10 Daarom, ja, daarom dat zij Mijn volk verleiden, zeggende: Vrede, waar geen vrede is; en dat de een een lemen wand bouwt, en ziet, de anderen die pleisteren met loze kalk.
11 Zeg tot hen, die met loze kalk pleisteren, dat hij omvallen zal; er zal een overstelpende plasregen zijn; en gij, o grote hagelstenen, zult vallen, en een grote stormwind zal hem splijten.
12 Ziet, als die wand zal gevallen zijn, zal dan niet tot u gezegd worden: Waar is de pleistering, waarmede gij gepleisterd hebt?
13 Daarom alzo zegt de Heere Heere: Ja, Ik zal hem door een grote stormwind in Mijn grimmigheid splijten, en er zal een overstelpende plasregen zijn in Mijn toorn, en grote hagelstenen in Mijn grimmigheid, om die te verdelgen.
14 Zo zal Ik de wand afbreken, die gij met loze kalk gepleisterd hebt, en zal hem ter aarde neerwerpen, dat zijn grond zal blootgelegd worden; alzo zal de stad vallen, en gij zult in het midden van haar omkomen; en gij zult weten, dat Ik de Heere ben.
15 Zo zal Ik Mijn grimmigheid tegen de wand voortbrengen, en tegen hen, die hem pleisteren met loze kalk; en Ik zal tot u zeggen: Die wand is er niet meer , en die hem pleisterden, zijn er niet;
16 Te weten de profeten Israëls, die van Jeruzalem profeteren, en voor haar een gezicht des vredes zien, waar geen vrede is, spreekt de Heere Heere.
17 En gij, mensenkind, zet uw aangezicht tegen de dochters van uw volk, die profeteren uit hun hart, en profeteer tegen hen;
18 En zeg: Zo zegt de Heere Heere: Wee die vrouwen , die kussens naaien voor alle oksels der armen, en hoofddeksels maken voor het hoofd van alle statuur, om de zielen te jagen!
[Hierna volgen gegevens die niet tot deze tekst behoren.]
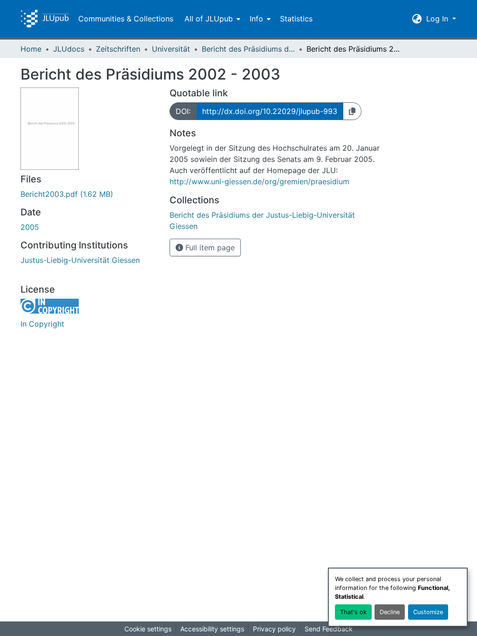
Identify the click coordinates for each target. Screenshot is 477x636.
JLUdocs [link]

Zult gij de zielen van Mijn volk jagen, en zult gij u de zielen in het leven behouden?
19 En zult gij Mij ontheiligen bij Mijn volk, voor handvollen van gerst, en voor stukken brood, om zielen te doden, die niet zouden sterven, en om zielen in het leven te behouden, die niet zouden leven, door uw liegen tot Mijn volk, dat de leugen hoort?
20 Daarom, zo zegt de Heere Heere: Ziet, Ik wil aan uw kussens, waarmee gij aldaar de zielen jaagt naar de bloemhoven, en Ik zal ze uit uw armen wegscheuren; en Ik zal die zielen losmaken, de zielen, die gij jaagt naar de bloemhoven.
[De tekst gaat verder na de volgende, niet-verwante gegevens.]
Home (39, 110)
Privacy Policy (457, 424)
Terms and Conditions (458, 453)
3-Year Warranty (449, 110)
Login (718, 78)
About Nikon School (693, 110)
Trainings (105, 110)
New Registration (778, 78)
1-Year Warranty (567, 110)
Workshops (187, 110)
21 Daartoe zal Ik uw hoofddeksels scheuren, en Mijn volk uit uw hand redden, zodat zij niet meer in uw hand zullen zijn tot een jacht; en gij zult weten, dat Ik de Heere ben.
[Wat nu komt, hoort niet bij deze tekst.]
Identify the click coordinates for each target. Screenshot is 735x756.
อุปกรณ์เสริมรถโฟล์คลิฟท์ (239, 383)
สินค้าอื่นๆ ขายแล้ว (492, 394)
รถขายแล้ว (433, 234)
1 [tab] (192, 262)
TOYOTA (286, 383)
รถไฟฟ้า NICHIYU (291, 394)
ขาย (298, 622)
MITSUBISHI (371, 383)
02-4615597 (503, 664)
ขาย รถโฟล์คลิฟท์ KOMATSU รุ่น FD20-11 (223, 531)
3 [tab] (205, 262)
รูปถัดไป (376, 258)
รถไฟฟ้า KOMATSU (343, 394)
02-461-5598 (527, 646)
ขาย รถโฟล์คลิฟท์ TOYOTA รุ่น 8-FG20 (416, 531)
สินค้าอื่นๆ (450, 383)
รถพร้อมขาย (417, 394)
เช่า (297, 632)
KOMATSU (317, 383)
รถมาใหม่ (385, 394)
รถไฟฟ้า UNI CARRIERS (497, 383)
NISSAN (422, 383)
22 Omdat gij het hart van de rechtvaardige door valsheid hebt bedroefd gemaakt, daar Ik hem geen smart aangedaan heb; en omdat gij de handen van de goddeloze gesterkt hebt, opdat hij zich van zijn boze weg niet afkeren zou, dat Ik hem in het leven behield;
23 Daarom zult gij niet meer ijdelheid zien, noch waarzegging gebruiken; maar Ik zal Mijn volk uit uw hand redden, en gij zult weten, dat Ik de Heere ben.